Connecting or reconnecting with a breast cancer support group or individual counselor may be helpful. Mindfulness, the practice of focusing on the present moment and accepting your thoughts or feelings without judgment, is another good strategy.
“It helps to create a space where you can unmask your humanness and say, ‘I am excited and grateful, but I am also nervous and scared,’” Ms. Chisholm says. “You can have joy, you can have distress. You can have it all together at once.”
At one point, Yvonne created a poster to chronicle her experience with breast cancer, and she found it therapeutic. For a while she kept the poster, which is filled with photos of her during treatment, within easy sight in her home. But she recently moved it to her basement office because she was concerned it might make some visitors feel uncomfortable. Yvonne says the poster continues to be a personal reminder of how far she’s come since diagnosis.
As more cancerversaries go by, you may experience less fear of recurrence. But that isn’t true for everyone, and it doesn’t mean thinking about the impact of cancer on your past or future is over.
Yvonne still has anxiety when she goes to the doctor for test results.
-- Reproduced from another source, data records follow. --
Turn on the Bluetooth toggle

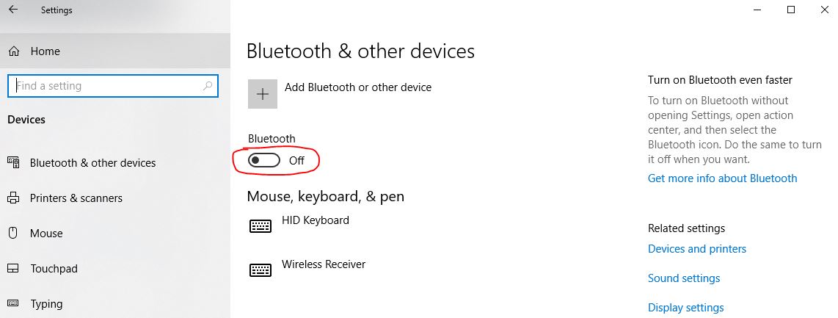click(x=264, y=160)
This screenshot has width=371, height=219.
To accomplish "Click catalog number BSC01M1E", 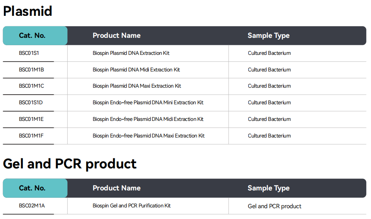I will point(31,119).

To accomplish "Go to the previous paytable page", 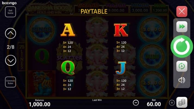I will (11, 34).
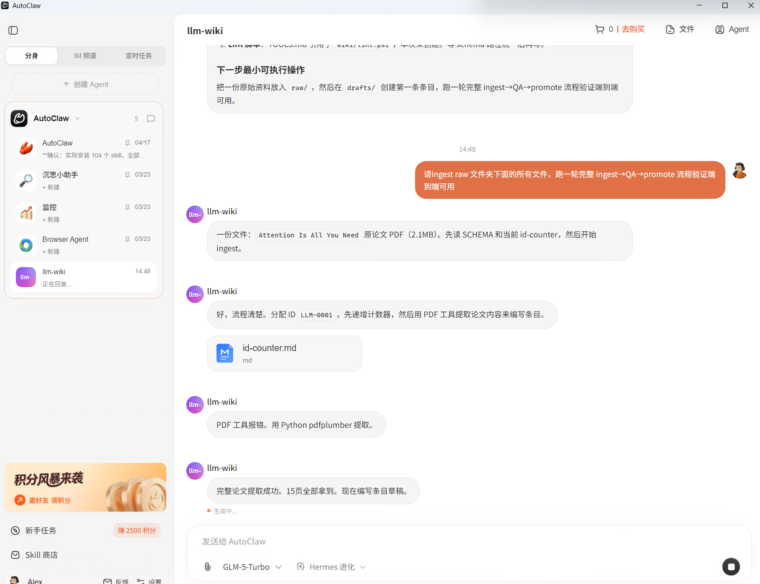
Task: Open the id-counter.md file attachment
Action: click(285, 353)
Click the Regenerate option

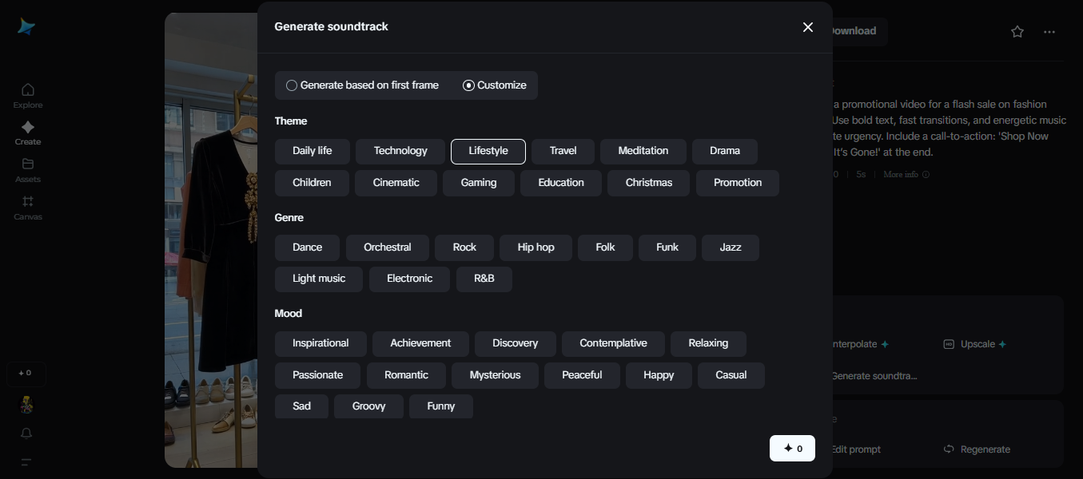(977, 449)
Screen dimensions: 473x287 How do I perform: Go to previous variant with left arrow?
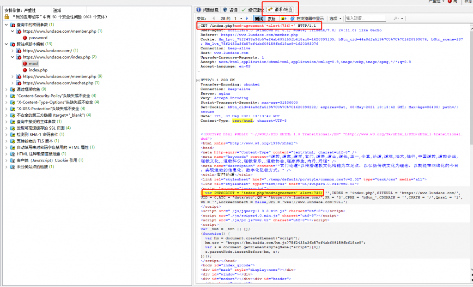pos(215,18)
She says getting further away from frequent checkups is reassuring, but “the thought of not having those extra eyes to monitor me does not put me in a celebratory mood.”
Yvonne says she’s come to realize that cancer anniversaries are important to acknowledge, though it’s up to an individual to choose how to honor them.
“My advice to other survivors is to celebrate life every day because the milestones and anniversaries may come and go,” she says.